Smash
Mouth became more kid-friendly while going all-out to inoculate itself against the one-hit wonder label.
Before
too long, the Bay Area band was a regular in the music-video portions of the
TEENick programming block. Before blossoming into a standalone offshoot of
Nickelodeon spelled TeenNick, the block started occupying Sunday evenings in
2001. Touting its appeal, an up-and-coming host named Nick Cannon would say,
“Technically, Sunday night is still the weekend, right?”
Yes,
it is. Likewise, 1999 was still the ’90s, and still the 20th century. For that
matter, the latter was also true of the year 2000.
This
despite the overeager, saccharine speculation of great change in Y2K that began
no later than New Year’s 1998-99. For its part, the self-proclaimed “first kids
network” was letting young voices envision the transformative future through its Nickellenium campaign.
But
in mid-spring, 20 years ago Saturday, Smash Mouth released a single that would
uniquely bridge 1999, 2000, 2001 and arguably beyond. To that point, in
December 2017, GQ’s Joya Saxena penned a piece titled “The Internet’s Endless Obsession with Smash Mouth’s ‘All
Star.’”
“All
Star” wasted negligible time annihilating its band’s concerns over premature
obscurity.

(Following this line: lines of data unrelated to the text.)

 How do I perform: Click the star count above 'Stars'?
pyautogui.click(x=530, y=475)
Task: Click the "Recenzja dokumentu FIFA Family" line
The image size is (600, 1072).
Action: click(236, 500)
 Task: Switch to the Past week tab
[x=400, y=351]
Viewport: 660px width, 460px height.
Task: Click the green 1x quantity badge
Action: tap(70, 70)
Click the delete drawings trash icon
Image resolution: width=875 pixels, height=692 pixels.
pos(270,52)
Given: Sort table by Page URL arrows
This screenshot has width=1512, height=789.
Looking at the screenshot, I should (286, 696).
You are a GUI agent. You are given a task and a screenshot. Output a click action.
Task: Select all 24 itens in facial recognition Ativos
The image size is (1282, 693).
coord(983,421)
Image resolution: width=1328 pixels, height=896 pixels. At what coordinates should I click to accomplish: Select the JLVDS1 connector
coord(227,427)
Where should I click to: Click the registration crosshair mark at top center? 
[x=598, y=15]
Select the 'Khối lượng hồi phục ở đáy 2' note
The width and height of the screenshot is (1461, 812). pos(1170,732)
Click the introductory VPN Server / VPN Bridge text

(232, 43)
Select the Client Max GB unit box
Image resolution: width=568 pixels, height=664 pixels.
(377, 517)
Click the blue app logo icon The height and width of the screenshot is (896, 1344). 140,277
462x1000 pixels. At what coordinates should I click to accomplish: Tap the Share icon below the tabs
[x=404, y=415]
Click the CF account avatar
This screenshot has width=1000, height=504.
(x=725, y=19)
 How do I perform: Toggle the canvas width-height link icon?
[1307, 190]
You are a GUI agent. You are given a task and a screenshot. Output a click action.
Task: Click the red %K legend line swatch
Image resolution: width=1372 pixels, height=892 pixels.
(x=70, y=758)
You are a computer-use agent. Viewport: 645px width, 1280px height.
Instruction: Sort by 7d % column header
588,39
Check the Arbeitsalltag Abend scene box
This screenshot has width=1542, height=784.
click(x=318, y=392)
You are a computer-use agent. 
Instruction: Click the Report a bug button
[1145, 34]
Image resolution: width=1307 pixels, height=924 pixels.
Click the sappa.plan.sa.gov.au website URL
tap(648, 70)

Through its second album, Astro
Lounge, released in full in June 1999, Smash Mouth proved much more than
“Walkin’ on the Sun.”
With
some newer songs, it became more mainstream, in no small part, due to its
newfound appropriateness for younger demographics. That alteration could not
have been timelier.
With
“All Star,” in particular, you can say the group “hit the ground running”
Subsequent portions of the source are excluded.